There are two main hypotheses as to the origins of the Etruscan civilization in the Early Iron Age: development in situ out of the Villanovan culture, or colonization of Italy from the Near East. An autochthonous population that diverged genetically was suggested as a possibility by Cavalli-Sforza.
Helmut Rix's classification of the Etruscan language in a proposed Tyrsenian language family reflects this ambiguity. He finds Etruscan on one hand genetically related to the Rhaetic language spoken in the Alps north of Etruria, suggesting autochthonous connections, but on the other hand the Lemnian language found on the "Lemnos stele" is closely related to Etruscan, entailing either Etruscan presence in "Tyrsenian" Lemnos, or "Tyrsenian" expansion westward to Etruria. In particular the Lemnian language could have arrived in the Aegean Sea during the Late Bronze Age, when Mycenaean rulers recruited groups of mercenaries from Sicily, Sardinia and various parts of the Italian peninsula.

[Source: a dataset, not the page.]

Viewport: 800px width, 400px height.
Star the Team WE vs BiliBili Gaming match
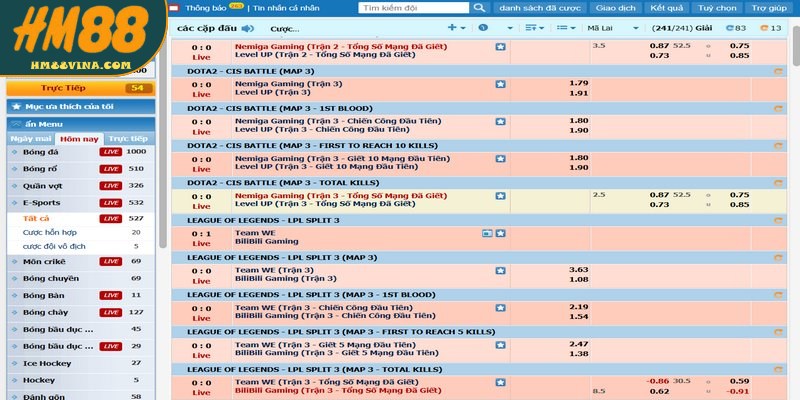(x=500, y=233)
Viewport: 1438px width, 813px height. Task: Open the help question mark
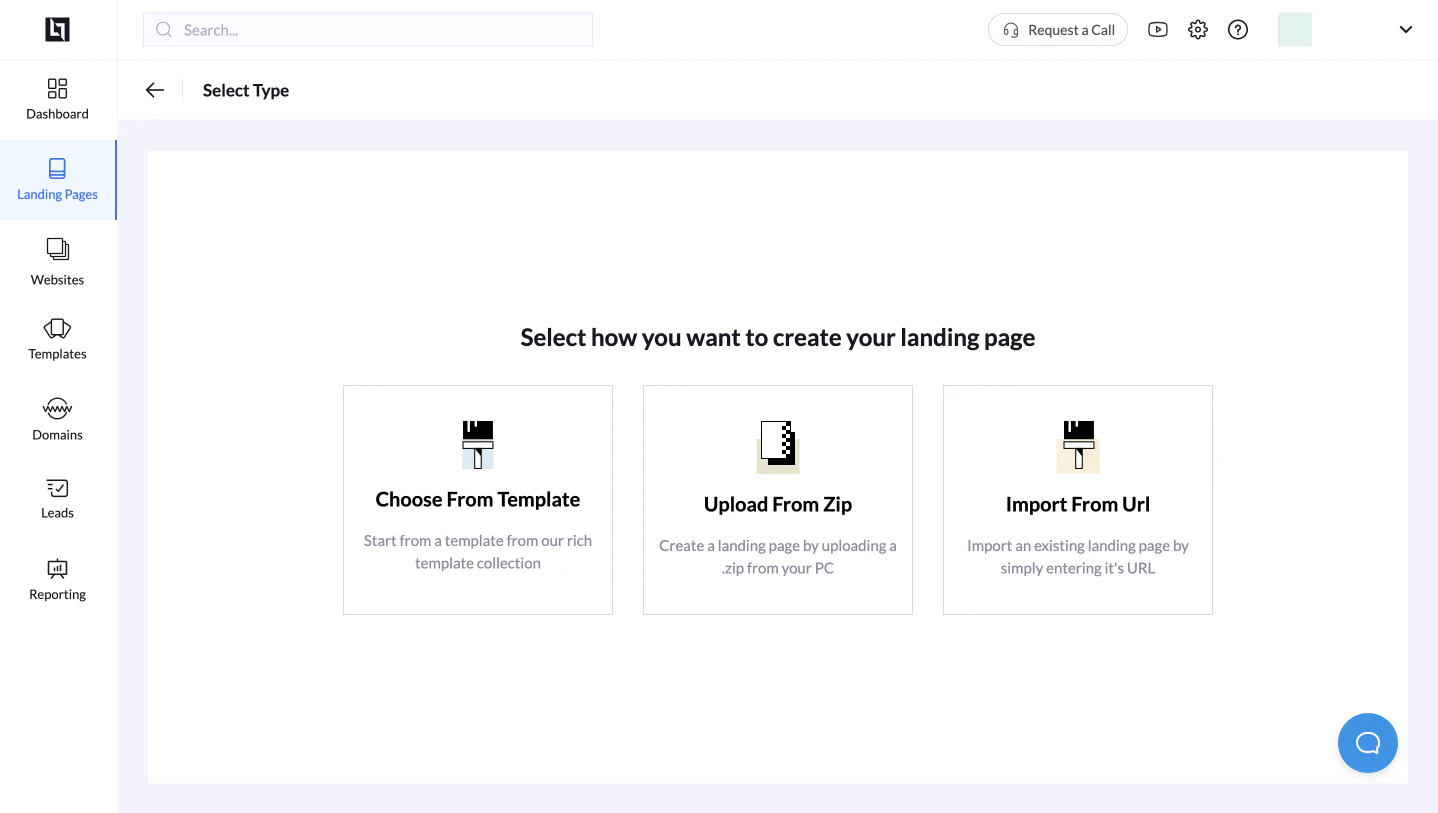tap(1237, 29)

The Etruscan language was of a different family from that of neighbouring Italic and Celtic peoples, who spoke Indo-European languages.

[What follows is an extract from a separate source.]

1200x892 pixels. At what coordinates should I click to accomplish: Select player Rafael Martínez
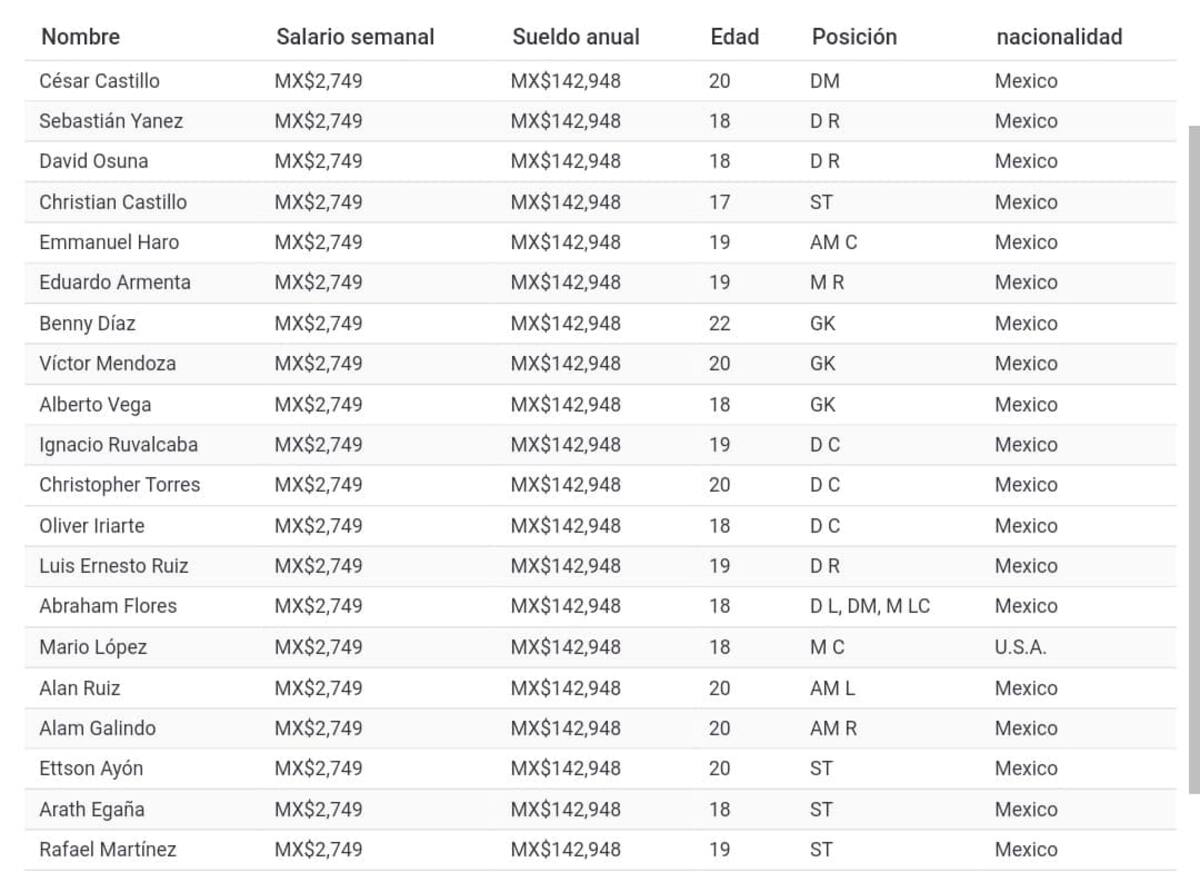pos(107,849)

The latest mtDNA study (2013) suggests that the Etruscans appear to fall very close to a Neolithic population from Central Europe and to other Tuscan populations. This coincides with the Rhaetic language which was spoken north of the Alps in the area of the Urnfield culture of Central Europe. The Villanovan culture branched from the Urnfield culture around 1100 BC and thus Villanovan culture is ancestral to the Etruscan civilization.